------ Aangeleverde gegevens ------

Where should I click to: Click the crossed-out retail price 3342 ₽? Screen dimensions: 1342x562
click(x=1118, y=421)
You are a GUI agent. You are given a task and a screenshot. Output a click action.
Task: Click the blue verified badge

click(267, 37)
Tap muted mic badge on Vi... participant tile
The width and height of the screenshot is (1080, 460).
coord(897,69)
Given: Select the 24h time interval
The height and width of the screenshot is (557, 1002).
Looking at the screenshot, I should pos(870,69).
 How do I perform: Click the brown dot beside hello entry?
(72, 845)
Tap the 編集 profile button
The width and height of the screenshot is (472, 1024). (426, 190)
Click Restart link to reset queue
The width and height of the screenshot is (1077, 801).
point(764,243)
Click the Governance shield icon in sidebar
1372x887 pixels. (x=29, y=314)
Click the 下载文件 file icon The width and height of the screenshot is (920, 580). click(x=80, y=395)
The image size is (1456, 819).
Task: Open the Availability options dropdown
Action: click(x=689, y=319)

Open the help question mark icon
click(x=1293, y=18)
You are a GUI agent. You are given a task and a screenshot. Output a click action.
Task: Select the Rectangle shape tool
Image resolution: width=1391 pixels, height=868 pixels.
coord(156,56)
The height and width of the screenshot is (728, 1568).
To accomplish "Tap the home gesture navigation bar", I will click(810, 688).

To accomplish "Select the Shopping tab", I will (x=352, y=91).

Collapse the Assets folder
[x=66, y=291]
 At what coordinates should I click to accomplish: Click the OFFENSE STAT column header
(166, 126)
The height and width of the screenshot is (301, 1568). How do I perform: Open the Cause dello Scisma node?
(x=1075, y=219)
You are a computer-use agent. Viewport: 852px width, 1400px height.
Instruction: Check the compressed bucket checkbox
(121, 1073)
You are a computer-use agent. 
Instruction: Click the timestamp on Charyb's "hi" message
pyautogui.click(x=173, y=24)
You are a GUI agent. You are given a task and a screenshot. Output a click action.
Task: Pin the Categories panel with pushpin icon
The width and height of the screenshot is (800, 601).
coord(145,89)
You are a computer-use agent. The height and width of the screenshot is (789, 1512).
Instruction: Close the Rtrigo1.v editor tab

------

**Opdracht**
Zet alle rijen hierboven om in een genummerde lijst en laat lege rijen weg.

**Uitwerking**
1. Where should I click to: Click the crossed-out retail price 3342 ₽? Screen dimensions: 1342x562
2. click(x=1118, y=421)
3. You are a GUI agent. You are given a task and a screenshot. Output a click action.
4. Task: Click the blue verified badge
5. click(267, 37)
6. Tap muted mic badge on Vi... participant tile
7. The width and height of the screenshot is (1080, 460).
8. coord(897,69)
9. Given: Select the 24h time interval
10. The height and width of the screenshot is (557, 1002).
11. Looking at the screenshot, I should pos(870,69).
12.  How do I perform: Click the brown dot beside hello entry?
13. (72, 845)
14. Tap the 編集 profile button
15. The width and height of the screenshot is (472, 1024). (426, 190)
16. Click Restart link to reset queue
17. The width and height of the screenshot is (1077, 801).
18. point(764,243)
19. Click the Governance shield icon in sidebar
20. 1372x887 pixels. (x=29, y=314)
21. Click the 下载文件 file icon The width and height of the screenshot is (920, 580). click(x=80, y=395)
22. The image size is (1456, 819).
23. Task: Open the Availability options dropdown
24. Action: click(x=689, y=319)
25. Open the help question mark icon
26. click(x=1293, y=18)
27. You are a GUI agent. You are given a task and a screenshot. Output a click action.
28. Task: Select the Rectangle shape tool
29. Image resolution: width=1391 pixels, height=868 pixels.
30. coord(156,56)
31. The height and width of the screenshot is (728, 1568).
32. To accomplish "Tap the home gesture navigation bar", I will click(810, 688).
33. To accomplish "Select the Shopping tab", I will (x=352, y=91).
34. Collapse the Assets folder
35. [x=66, y=291]
36.  At what coordinates should I click to accomplish: Click the OFFENSE STAT column header
37. (166, 126)
38. The height and width of the screenshot is (301, 1568). How do I perform: Open the Cause dello Scisma node?
39. (x=1075, y=219)
40. You are a computer-use agent. Viewport: 852px width, 1400px height.
41. Instruction: Check the compressed bucket checkbox
42. (121, 1073)
43. You are a computer-use agent. 
44. Instruction: Click the timestamp on Charyb's "hi" message
45. pyautogui.click(x=173, y=24)
46. You are a GUI agent. You are given a task and a screenshot. Output a click action.
47. Task: Pin the Categories panel with pushpin icon
48. The width and height of the screenshot is (800, 601).
49. coord(145,89)
50. You are a computer-use agent. The height and width of the screenshot is (789, 1512).
51. Instruction: Close the Rtrigo1.v editor tab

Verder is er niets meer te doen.